## WHAT THE EXERCISE ASKS
Where does the word "Identify" show up in the data? Please find each such line and copy it.

## SOURCE DATA
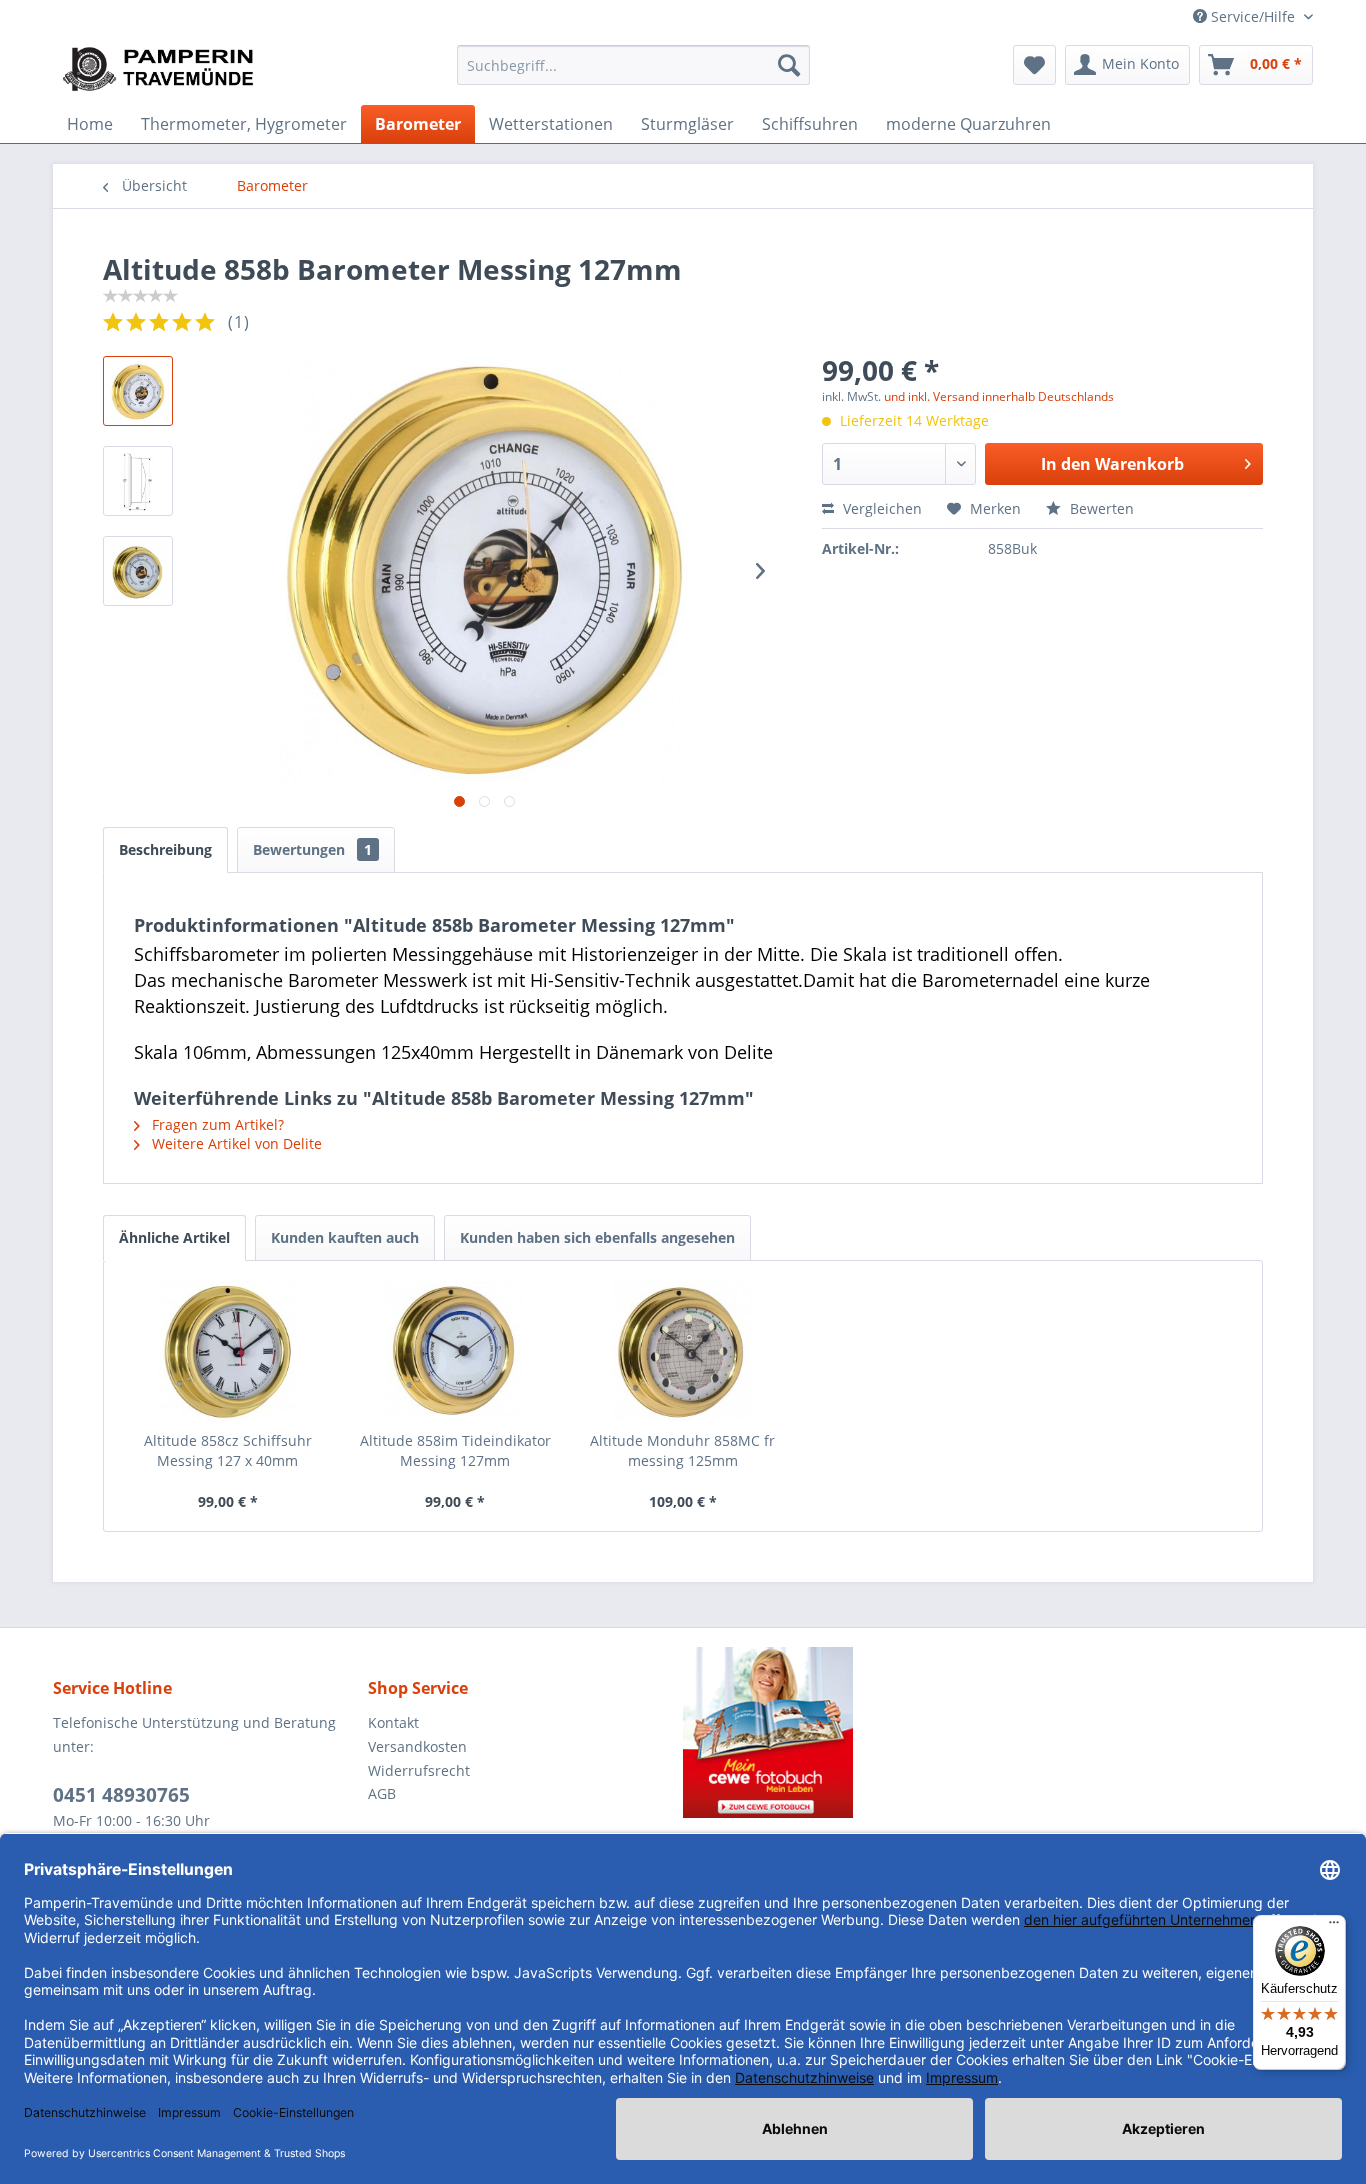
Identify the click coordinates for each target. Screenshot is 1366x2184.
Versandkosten (417, 1746)
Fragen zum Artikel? (216, 1124)
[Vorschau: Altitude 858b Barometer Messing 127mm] (138, 391)
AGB (382, 1793)
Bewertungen (312, 849)
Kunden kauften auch (345, 1237)
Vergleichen (880, 508)
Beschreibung (165, 849)
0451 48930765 (121, 1795)
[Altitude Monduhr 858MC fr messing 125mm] (683, 1351)
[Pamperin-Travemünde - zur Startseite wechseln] (165, 70)
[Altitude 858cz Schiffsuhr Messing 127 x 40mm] (228, 1351)
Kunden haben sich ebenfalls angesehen (597, 1237)
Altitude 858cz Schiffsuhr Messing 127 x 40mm (228, 1450)
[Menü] (1334, 1927)
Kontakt (393, 1722)
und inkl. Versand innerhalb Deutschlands (999, 396)
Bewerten (1100, 508)
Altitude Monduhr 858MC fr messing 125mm (682, 1450)
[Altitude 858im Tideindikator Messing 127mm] (456, 1351)
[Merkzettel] (1034, 65)
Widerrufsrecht (419, 1770)
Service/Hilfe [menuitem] (1253, 16)
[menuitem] (633, 65)
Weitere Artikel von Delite (235, 1143)
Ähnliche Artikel (174, 1237)
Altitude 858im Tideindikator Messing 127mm (455, 1450)
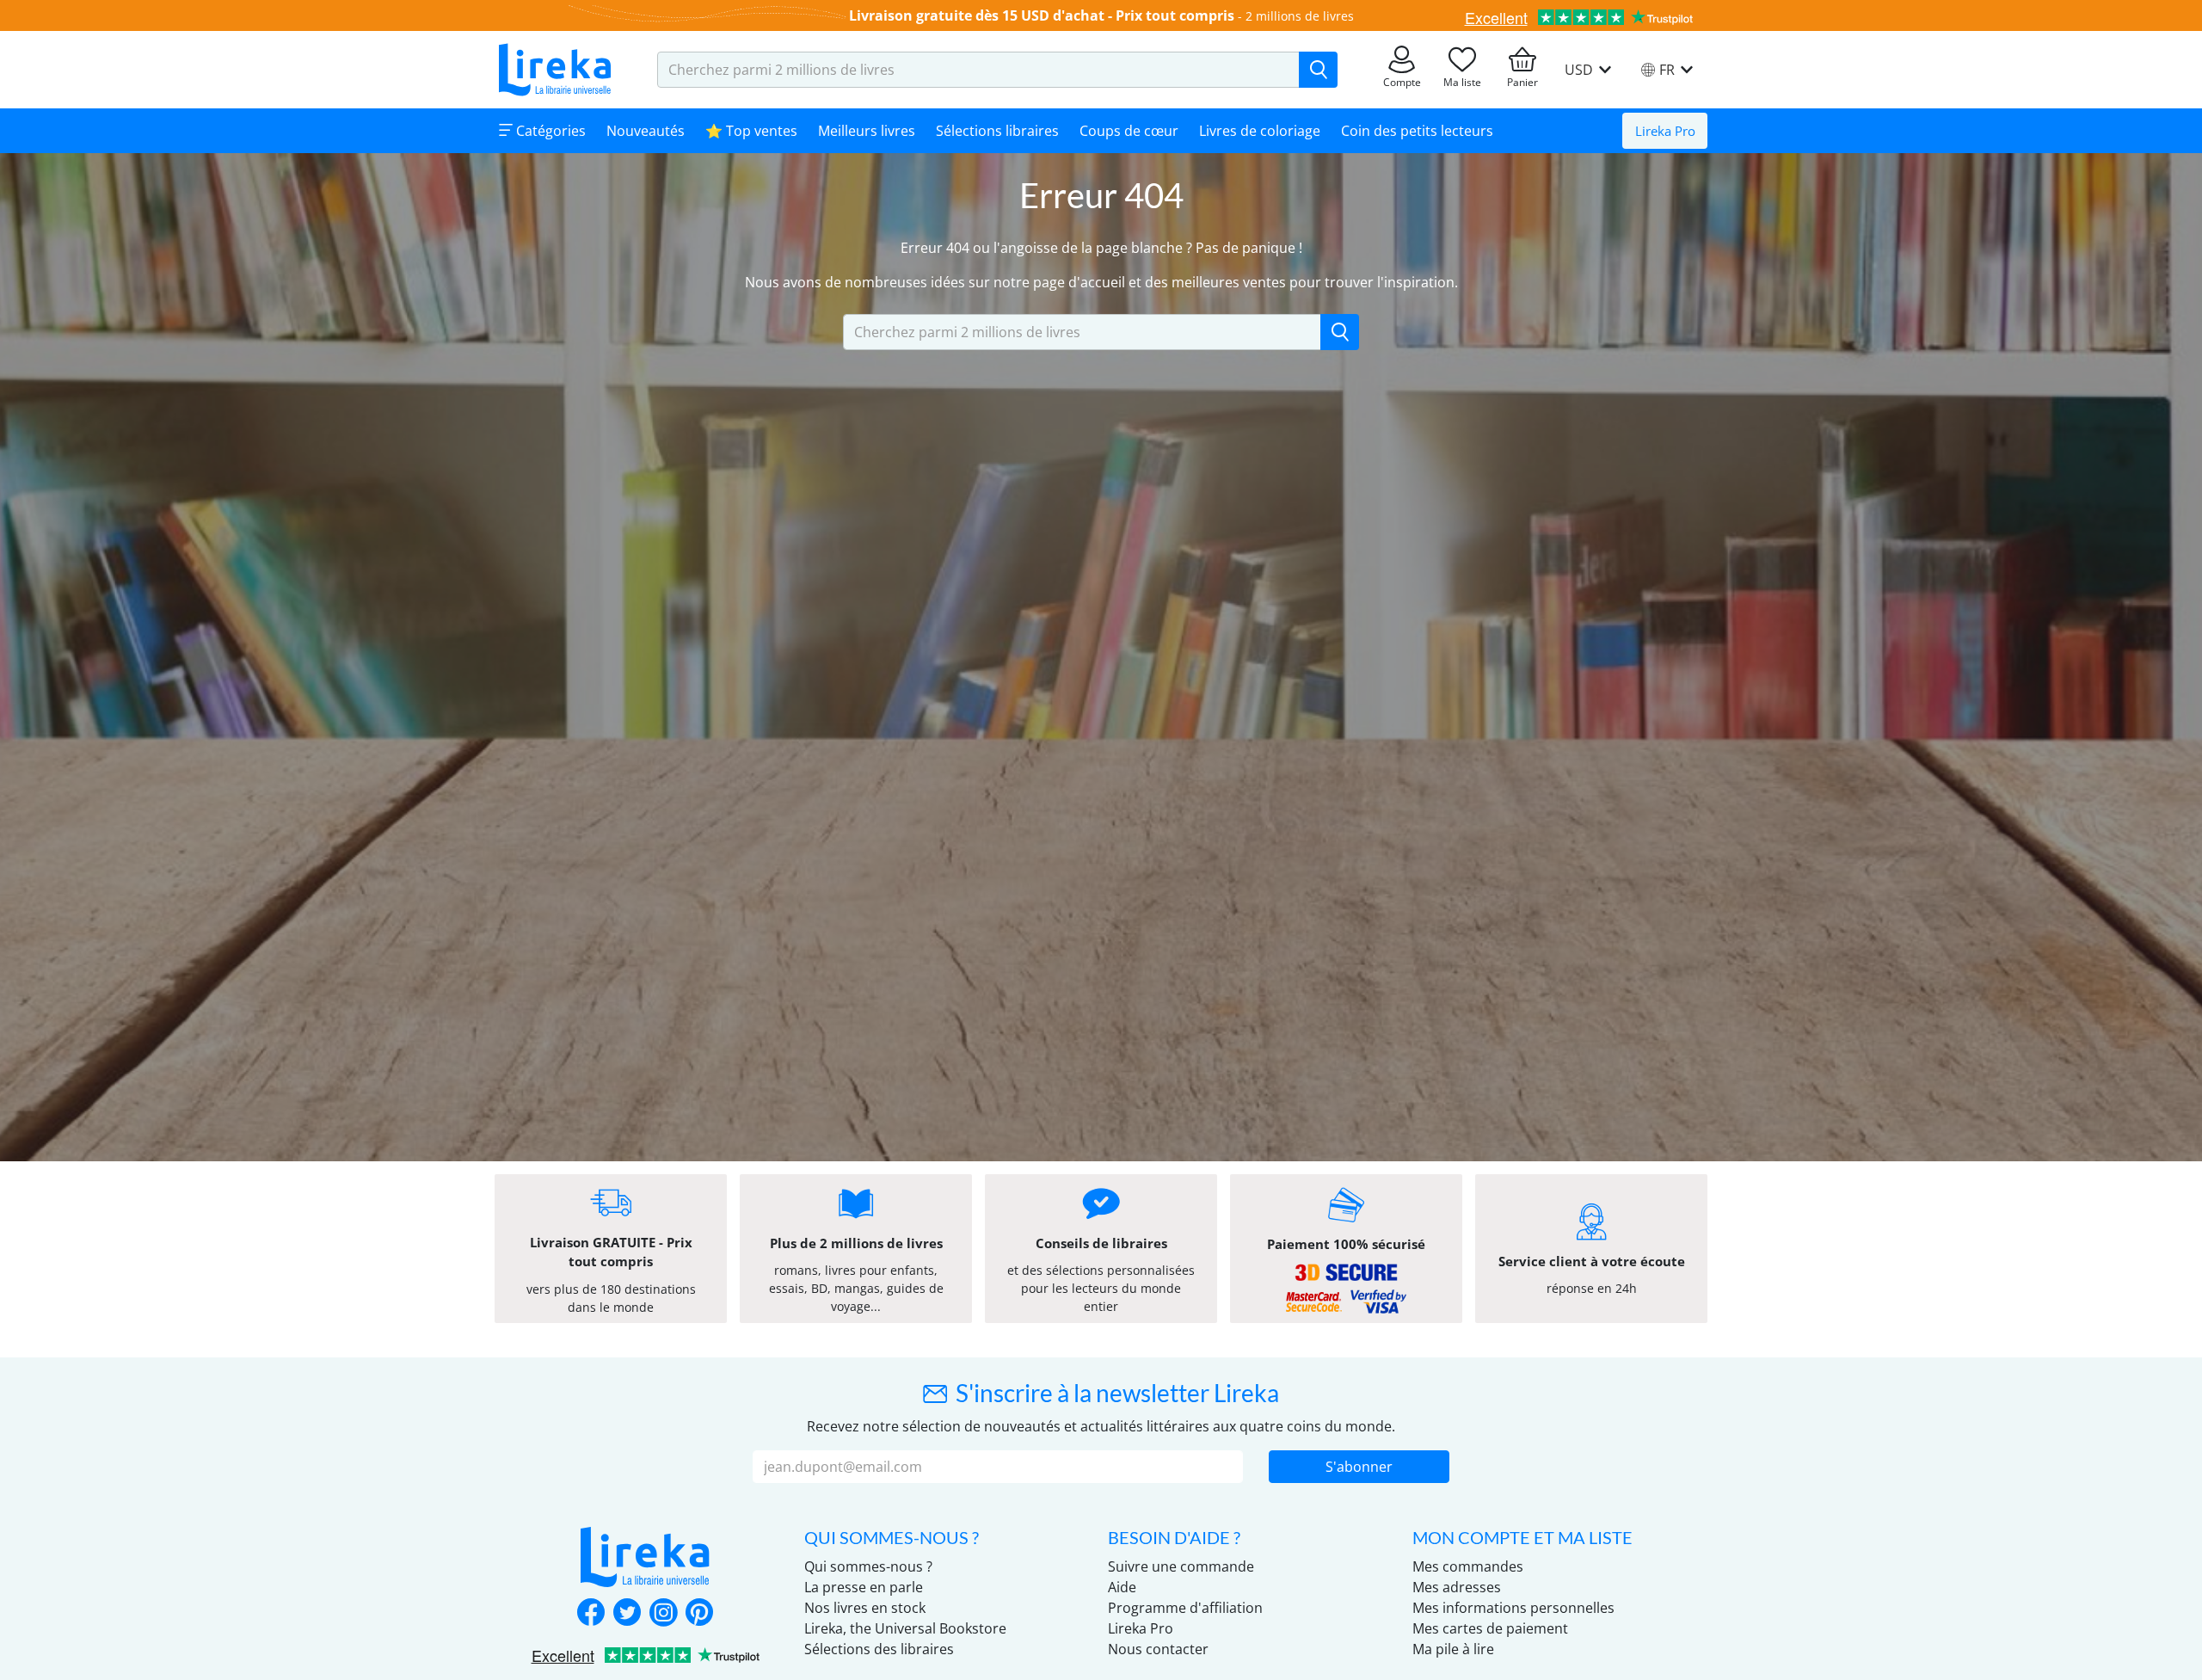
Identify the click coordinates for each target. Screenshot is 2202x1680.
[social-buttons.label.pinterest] (699, 1613)
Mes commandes (1467, 1566)
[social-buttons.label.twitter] (627, 1613)
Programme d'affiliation (1185, 1607)
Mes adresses (1456, 1587)
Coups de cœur (1128, 130)
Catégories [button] (549, 130)
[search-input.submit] (1318, 70)
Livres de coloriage (1259, 130)
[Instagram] (663, 1613)
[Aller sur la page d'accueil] (555, 70)
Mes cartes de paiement (1490, 1628)
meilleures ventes (1229, 282)
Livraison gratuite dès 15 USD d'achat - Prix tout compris (1041, 15)
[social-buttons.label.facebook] (591, 1613)
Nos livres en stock (865, 1607)
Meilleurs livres (866, 130)
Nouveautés (645, 130)
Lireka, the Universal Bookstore (905, 1628)
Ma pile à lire (1453, 1649)
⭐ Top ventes (751, 130)
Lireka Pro (1665, 130)
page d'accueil (1079, 282)
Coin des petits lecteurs (1417, 130)
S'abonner (1359, 1466)
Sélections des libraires (879, 1649)
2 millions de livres (1300, 16)
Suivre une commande (1181, 1566)
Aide (1122, 1587)
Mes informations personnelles (1513, 1607)
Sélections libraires (997, 130)
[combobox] (978, 70)
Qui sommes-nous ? (868, 1566)
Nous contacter (1158, 1649)
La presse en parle (863, 1587)
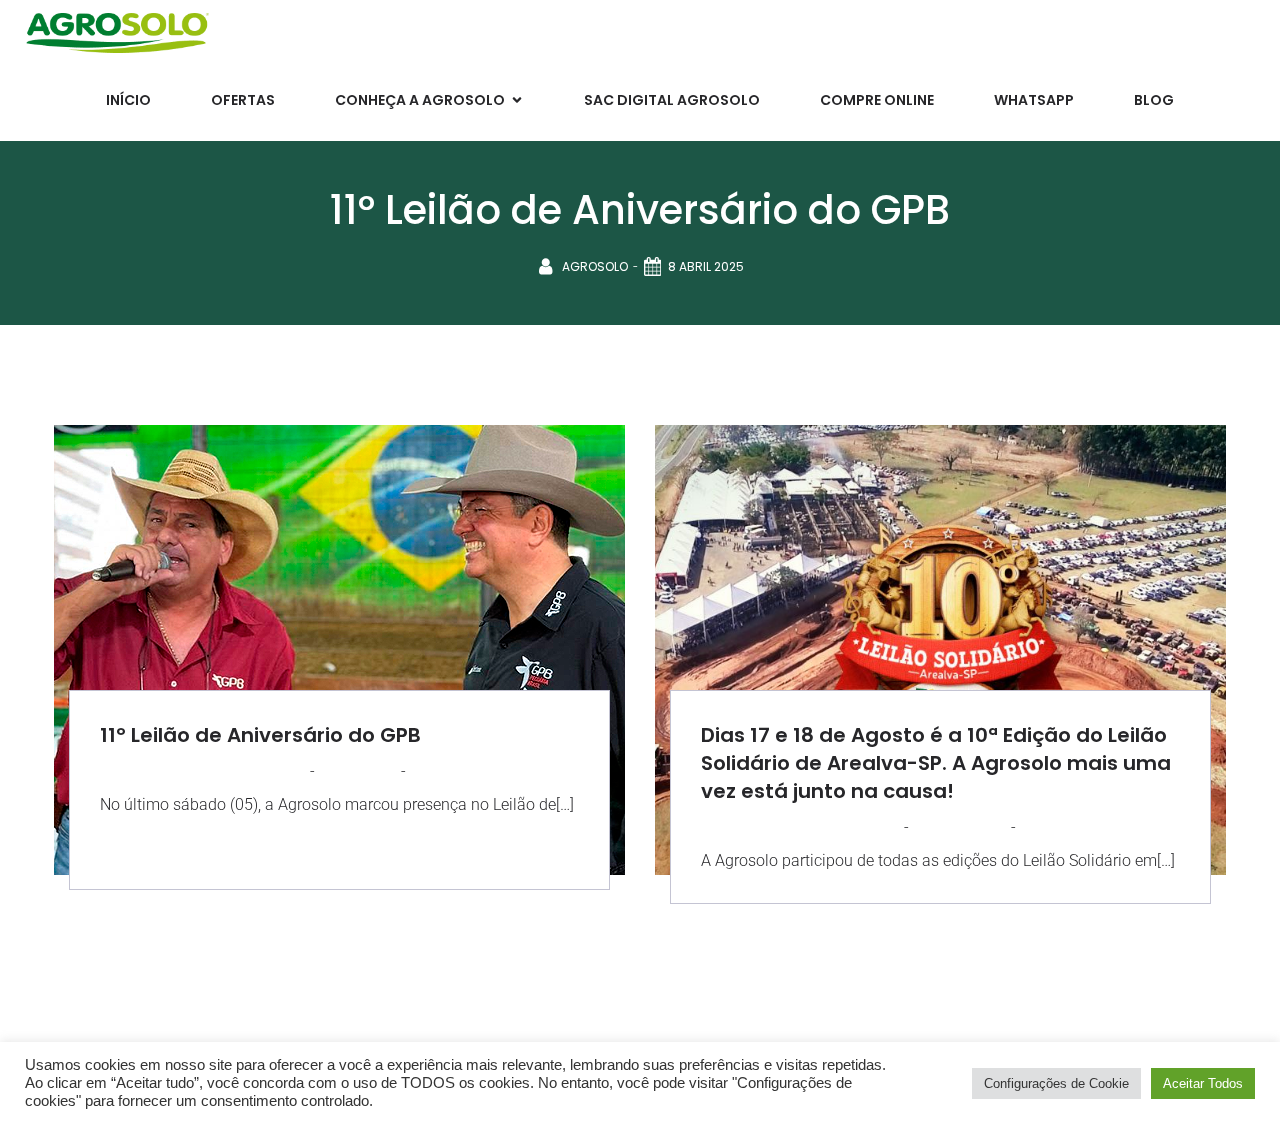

## ANSWER FOR THIS EXERCISE
Identify the click coordinates for each target. Screenshot is 1366x2184.
Identify the click coordinates for each target. Screenshot is 2202x1680.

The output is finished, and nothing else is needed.